**Problem to work on:** Extend the book review of The Crazy Wisdom of Ganesh Baba below, picking up right after its last sentence.

**Selection:**
--------------------------------

Tuesday, August 02, 2011

High on Wisdom

Here's the text of the Times of India review of The Crazy Wisdom of Ganesh Baba. I think it's the best review I've seen. Thanks, Manu Dev!

 High on wisdom

Manu Dev

Aug 1, 2011, 04.04pm IST

The Crazy Wisdom of Ganesh Baba
By Eve Baumohl Neuhaus
Pages: 160
Price: Rs 295
Wit and wisdom, posture and possibilities, drugs and discourse on the hippie trail — the book on the multi-faceted Shri Mahant Swami Ganeshanand Saraswati Giri, aka Ganesh Baba, has enough to keep the serious seeker as well as those just curious, engrossed. Written by Eve Baumohl Neuhaus, one of Baba's many students, this unusually candid book throws light on the life and times of Baba, who "considered himself the true guru of the psychedelic generation."


If the title, The Crazy Wisdom of Ganesh Baba is a teaser, then the blurb "psychedelic sadhana, Kriya yoga, kundalini and the cosmic energy in man" points to the many topics that the mystic shares his insight on. Copious notes of the teacher himself are reproduced to illustrate his profound thoughts, which were more often than not inspired by chillum sessions.

--------------------------------

**Excerpted records:**
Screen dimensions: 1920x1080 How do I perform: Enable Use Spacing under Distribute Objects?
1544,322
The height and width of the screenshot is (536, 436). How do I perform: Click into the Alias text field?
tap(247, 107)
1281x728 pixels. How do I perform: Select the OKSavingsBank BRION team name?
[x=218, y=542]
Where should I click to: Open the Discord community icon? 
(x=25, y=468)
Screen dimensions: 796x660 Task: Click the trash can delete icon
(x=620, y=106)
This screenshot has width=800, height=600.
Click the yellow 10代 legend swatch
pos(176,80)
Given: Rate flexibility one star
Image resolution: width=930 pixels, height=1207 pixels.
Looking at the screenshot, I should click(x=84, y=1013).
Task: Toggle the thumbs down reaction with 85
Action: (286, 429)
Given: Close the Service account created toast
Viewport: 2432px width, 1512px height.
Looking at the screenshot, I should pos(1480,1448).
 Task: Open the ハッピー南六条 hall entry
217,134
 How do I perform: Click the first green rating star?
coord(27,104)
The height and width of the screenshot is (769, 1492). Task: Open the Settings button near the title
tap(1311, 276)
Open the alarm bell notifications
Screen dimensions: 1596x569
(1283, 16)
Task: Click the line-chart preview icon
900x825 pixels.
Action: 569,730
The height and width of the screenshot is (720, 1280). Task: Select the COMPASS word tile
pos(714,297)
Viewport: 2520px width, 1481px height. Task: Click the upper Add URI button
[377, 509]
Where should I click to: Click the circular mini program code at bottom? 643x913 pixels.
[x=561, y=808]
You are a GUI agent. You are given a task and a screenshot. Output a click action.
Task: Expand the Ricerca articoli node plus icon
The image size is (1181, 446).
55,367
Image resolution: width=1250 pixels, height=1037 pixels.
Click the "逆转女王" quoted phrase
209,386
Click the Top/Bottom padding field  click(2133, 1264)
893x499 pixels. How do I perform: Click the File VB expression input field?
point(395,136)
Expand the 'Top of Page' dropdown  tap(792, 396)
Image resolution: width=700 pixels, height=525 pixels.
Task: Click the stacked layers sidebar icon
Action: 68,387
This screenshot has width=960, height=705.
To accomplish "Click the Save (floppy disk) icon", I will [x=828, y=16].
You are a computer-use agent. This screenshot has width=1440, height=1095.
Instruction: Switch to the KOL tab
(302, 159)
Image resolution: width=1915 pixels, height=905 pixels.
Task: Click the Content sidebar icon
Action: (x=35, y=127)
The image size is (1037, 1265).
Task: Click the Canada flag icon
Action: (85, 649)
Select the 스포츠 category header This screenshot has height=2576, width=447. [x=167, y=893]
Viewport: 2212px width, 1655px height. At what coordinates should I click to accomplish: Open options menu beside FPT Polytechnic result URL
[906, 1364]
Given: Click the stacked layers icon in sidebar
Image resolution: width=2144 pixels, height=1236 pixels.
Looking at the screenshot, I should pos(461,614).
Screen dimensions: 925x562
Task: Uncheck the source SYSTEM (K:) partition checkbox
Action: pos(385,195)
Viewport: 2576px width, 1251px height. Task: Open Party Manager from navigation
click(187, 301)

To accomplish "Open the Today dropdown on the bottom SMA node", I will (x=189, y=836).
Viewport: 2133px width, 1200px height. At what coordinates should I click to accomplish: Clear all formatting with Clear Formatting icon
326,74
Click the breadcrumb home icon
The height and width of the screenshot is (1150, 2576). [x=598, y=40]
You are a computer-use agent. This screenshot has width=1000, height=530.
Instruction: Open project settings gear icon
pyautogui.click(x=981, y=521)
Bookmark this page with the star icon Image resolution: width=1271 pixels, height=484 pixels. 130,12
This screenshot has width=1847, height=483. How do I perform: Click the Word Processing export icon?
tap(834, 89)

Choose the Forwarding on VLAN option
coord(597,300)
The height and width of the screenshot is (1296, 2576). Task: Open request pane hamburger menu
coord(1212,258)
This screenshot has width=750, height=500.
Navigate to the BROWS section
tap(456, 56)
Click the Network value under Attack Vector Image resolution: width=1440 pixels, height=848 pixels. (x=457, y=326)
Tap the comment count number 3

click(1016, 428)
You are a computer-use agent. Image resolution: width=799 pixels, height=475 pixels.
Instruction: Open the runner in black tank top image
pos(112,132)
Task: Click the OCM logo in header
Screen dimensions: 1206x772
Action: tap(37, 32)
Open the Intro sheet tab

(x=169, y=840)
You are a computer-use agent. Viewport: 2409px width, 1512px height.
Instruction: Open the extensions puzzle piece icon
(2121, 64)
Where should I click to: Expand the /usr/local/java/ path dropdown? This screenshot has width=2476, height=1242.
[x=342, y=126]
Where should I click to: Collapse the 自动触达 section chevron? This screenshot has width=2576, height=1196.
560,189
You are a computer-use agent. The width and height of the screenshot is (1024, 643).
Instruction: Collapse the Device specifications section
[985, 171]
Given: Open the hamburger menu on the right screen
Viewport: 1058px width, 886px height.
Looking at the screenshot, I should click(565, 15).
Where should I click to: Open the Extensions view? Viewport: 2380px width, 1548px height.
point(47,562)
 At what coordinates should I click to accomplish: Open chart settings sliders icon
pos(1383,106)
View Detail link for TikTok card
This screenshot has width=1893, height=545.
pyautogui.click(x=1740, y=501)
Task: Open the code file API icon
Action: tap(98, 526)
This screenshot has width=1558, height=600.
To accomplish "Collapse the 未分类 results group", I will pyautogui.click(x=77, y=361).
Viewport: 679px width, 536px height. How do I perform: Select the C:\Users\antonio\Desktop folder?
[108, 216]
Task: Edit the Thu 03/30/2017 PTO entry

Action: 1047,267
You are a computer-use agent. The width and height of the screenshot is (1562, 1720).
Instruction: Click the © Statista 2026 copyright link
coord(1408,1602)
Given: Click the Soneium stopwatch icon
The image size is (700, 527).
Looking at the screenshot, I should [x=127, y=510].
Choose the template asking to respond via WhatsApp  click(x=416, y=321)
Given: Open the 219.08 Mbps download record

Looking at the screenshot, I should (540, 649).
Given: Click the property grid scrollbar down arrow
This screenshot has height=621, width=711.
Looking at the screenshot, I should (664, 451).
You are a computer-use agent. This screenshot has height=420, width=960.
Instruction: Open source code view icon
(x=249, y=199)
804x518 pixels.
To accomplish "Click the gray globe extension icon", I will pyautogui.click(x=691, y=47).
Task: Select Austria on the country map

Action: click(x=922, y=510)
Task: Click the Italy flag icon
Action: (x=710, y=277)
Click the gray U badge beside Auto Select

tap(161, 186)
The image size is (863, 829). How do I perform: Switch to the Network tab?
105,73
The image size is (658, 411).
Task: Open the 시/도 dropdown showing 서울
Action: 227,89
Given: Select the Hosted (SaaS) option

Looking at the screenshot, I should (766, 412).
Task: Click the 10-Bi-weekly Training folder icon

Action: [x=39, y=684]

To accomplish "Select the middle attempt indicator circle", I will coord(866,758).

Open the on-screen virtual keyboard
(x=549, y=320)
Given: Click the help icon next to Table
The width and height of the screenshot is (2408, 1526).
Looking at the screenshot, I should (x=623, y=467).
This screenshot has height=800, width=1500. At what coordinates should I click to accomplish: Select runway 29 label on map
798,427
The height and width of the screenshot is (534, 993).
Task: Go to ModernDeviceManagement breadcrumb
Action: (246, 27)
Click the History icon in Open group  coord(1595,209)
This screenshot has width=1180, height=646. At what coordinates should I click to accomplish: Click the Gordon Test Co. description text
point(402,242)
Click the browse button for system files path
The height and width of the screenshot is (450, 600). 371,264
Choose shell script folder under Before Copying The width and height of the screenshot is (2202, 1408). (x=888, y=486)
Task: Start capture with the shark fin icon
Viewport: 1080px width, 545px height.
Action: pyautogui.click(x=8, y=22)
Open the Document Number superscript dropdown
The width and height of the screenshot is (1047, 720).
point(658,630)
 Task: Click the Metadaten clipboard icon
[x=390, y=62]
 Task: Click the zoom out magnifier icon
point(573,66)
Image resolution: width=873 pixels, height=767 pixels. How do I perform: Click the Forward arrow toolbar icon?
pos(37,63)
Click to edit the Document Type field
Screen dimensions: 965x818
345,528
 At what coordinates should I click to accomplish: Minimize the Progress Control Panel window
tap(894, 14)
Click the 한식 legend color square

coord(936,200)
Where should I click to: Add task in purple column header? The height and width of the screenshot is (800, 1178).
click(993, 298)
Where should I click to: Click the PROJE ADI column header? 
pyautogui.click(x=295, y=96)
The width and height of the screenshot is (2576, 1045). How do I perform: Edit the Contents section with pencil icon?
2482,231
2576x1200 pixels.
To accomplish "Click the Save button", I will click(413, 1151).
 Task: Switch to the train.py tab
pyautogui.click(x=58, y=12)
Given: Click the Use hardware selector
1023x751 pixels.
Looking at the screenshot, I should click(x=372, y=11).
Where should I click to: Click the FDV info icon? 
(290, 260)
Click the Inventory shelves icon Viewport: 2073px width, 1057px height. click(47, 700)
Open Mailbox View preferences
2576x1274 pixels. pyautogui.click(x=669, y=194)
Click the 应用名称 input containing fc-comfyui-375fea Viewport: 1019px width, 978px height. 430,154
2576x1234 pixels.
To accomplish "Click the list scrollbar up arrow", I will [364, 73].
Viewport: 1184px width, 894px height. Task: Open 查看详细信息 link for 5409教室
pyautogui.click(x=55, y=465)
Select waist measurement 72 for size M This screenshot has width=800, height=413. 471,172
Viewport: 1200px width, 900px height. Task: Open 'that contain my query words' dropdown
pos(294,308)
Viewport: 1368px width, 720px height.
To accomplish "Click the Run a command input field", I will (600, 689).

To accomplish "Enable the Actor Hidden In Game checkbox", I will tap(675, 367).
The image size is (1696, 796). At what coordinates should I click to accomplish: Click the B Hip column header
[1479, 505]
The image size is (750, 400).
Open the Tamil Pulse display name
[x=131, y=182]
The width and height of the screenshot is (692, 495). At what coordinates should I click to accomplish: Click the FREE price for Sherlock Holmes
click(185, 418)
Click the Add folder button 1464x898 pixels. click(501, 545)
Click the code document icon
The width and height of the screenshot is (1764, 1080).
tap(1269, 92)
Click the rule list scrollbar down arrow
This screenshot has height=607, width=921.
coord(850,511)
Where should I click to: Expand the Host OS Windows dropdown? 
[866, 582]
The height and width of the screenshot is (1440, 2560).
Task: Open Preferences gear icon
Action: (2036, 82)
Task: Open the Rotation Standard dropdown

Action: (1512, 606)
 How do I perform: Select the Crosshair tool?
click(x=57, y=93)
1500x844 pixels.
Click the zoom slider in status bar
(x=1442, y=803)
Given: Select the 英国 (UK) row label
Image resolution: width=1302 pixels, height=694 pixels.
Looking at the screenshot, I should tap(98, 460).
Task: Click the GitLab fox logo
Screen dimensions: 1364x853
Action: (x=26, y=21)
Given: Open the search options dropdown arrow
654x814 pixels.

--------------------------------

**Task response:**
Eve's book traces Baba's early days from his initiation by Lahiri Mahasaya to his discipleship with Swami Sivananda and also the period when he ran the Anandamayi Ma ashram. The author also covers the mystic treading the path of Naga Babas, whose affinity to cannabis and other entheogens are well documented. Baba's dos and don'ts for joint sessions are also touched upon, which include the importance of keeping your back straight and controlled, deep breathing while focusing your attention.
Absolute honesty is the trademark of this book. The author pays glowing tributes to her beloved teacher, who is shown to predict that "the psychedelics, rather than the beefy-alcoholics are due to inherit the earth". Then she explains her surprise when she got to know about "his drunken rampages in New York City". Eve writes that even though Baba advocated vegetarianism, he had fish once in a while. She rationalises his behaviour with her arguments that teachers sometimes do have "crazy wisdom" to impart.

Baba's lessons on Crea (for creative) Yoga are given in alliterative 4 P's: posture, pranayama, pinealisation and pronov-mentation or posture (conscious posture and exercise), prana (conscious breathing and eating), practice (conscious action) and presence (constant awareness of consciousness).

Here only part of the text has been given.